What should you do next?
If you are a landlord, you should carefully consider whether to upgrade the energy efficiency of your rental properties. There are a number of factors to take into account, such as the age and condition of your properties, the type of tenants you have, and the cost of improvements.
What will the Government do under the revised plans?
- Encourage landlords to upgrade the energy efficiency of their properties where they can, but scrap the policies that force them to do so.
- Raise the grant for upgrading boilers to low-carbon alternatives to £7,500, a 50% increase, to assist households.

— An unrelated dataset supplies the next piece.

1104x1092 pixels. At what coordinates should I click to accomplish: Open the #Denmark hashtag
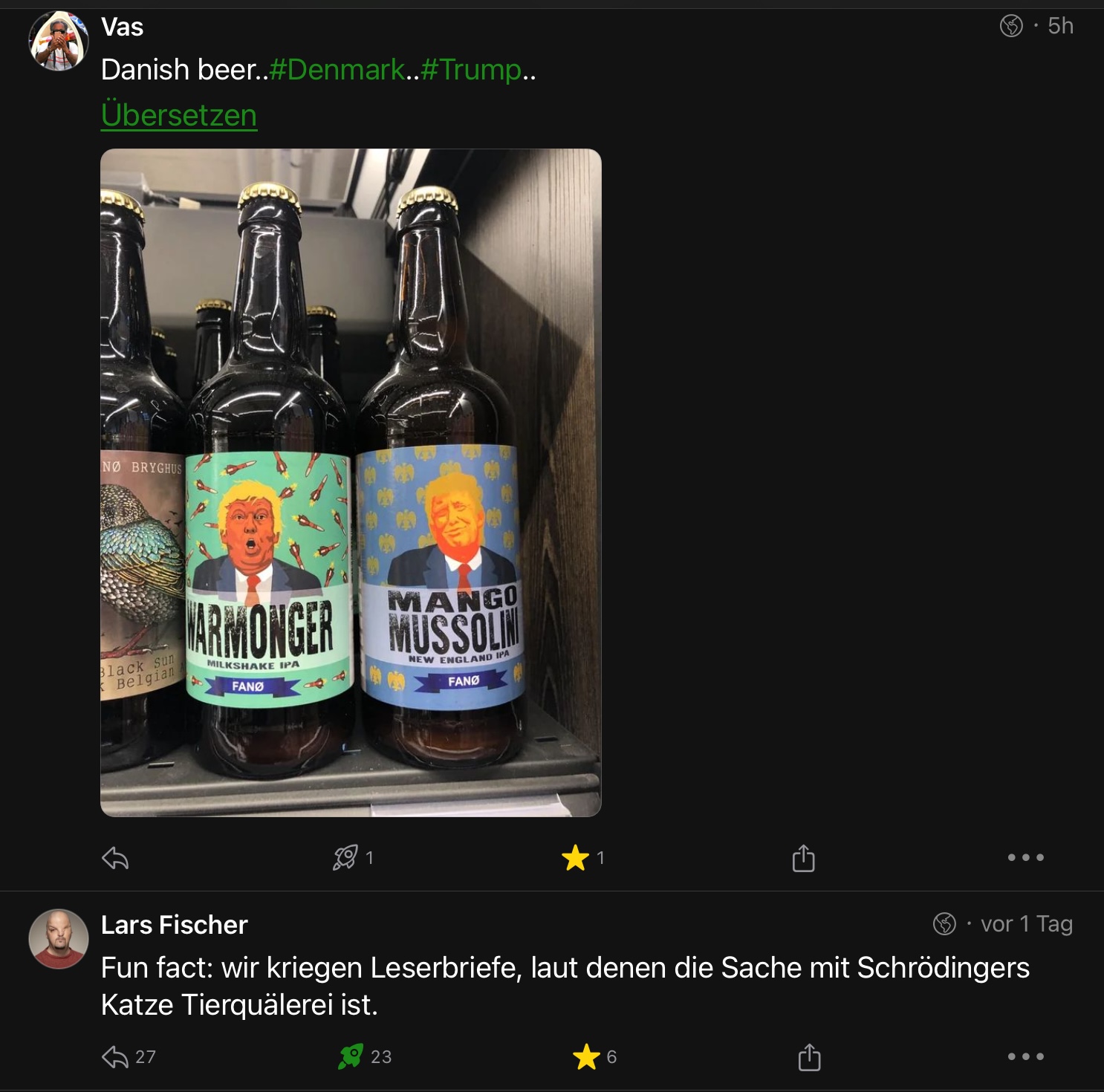337,70
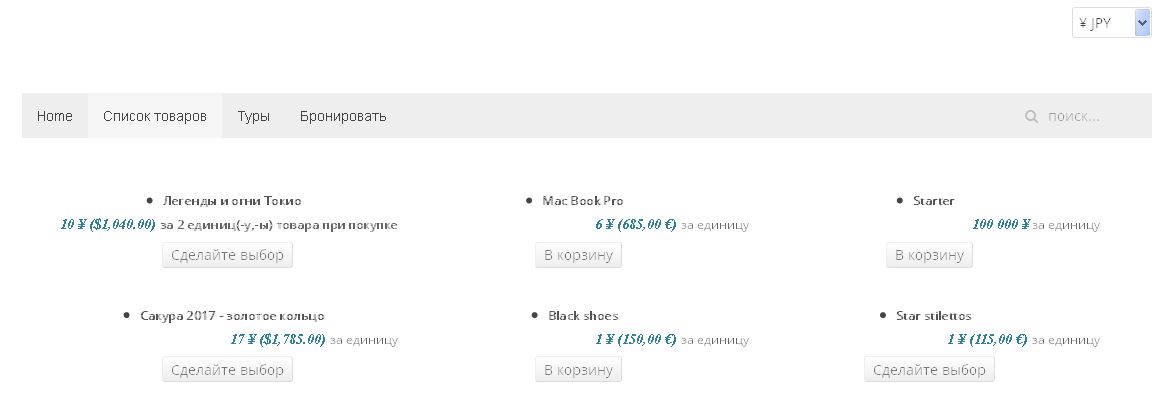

- Extend the deadline to ban oil, LPG, and coal heating for off-gas-grid homes from 2026 to 2035 to avoid expensive upgrades costing homeowners £10-15,000 within three years, as many homes are not compatible with heat pumps.
- Set exemptions to the planned 2035 phase-out of fossil fuel boilers, including gas, assisting those who will struggle the most to make the switch to low-carbon alternatives. This is expected to cover around a fifth of homes, including off-gas-grid homes, where the cost of retrofitting will be too high a price to pay.
The UK government's recent U-turn on EPC requirements is a significant development. It is unclear what the long-term impact of this decision will be, but it is likely to have a major impact on the private rented sector.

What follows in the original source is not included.